El papa Benedicto XVI pronunció su tradicional Navidad Urbi et Orbi, bendición desde el balcón de la Basílica de San Pedro en el Vaticano.
El papa Benedicto XVI ratificó ante miles de personas, reunidas en la plaza de San Pedro del Vaticano, que el nacimiento de Cristo es un brote de vida nueva para la humanidad.
En su mensaje de Navidad, el pontífice pidió que cese la violencia en Siria y ayuda para los refugiados. Expresó que a pesar del poder que tiene el hombre para cerrarse a Dios, el cual da miedo, su venida al mundo aleja ese pensamiento tenebroso y supone la esperanza que vence al miedo.
Benedicto XVI se detuvo en Tierra Santa e hizo votos para que la paz brote en esa región donde nació, vivió, murió y resucitó Cristo. Pidió a Dios que conceda a israelíes y palestinos la valentía de poner fin a tantos años de luchas y divisiones, y de emprender con decisión la vía de la negociación.

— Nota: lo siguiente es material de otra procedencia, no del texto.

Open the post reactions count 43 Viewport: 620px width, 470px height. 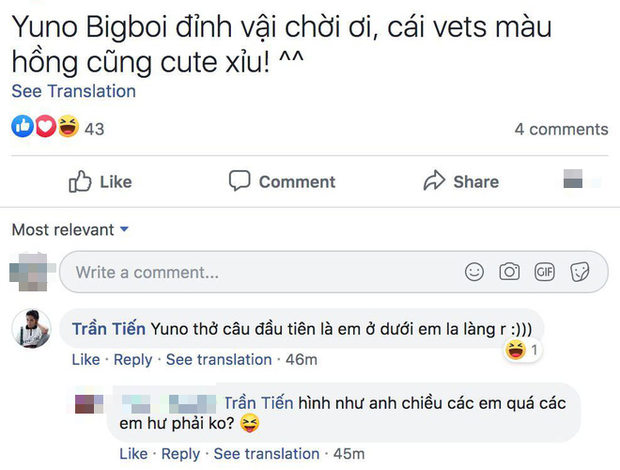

Durante la homilía de la misa de gallo pidió por la paz en el mundo y rechazó el uso de la violencia en el nombre de Dios.
El papa Ratzinger imploró a Dios que ilumine a las personas que se creen en el deber de aplicar la violencia en su nombre, para que aprendan a comprender lo absurdo de la misma y se conviertan en hombres de paz.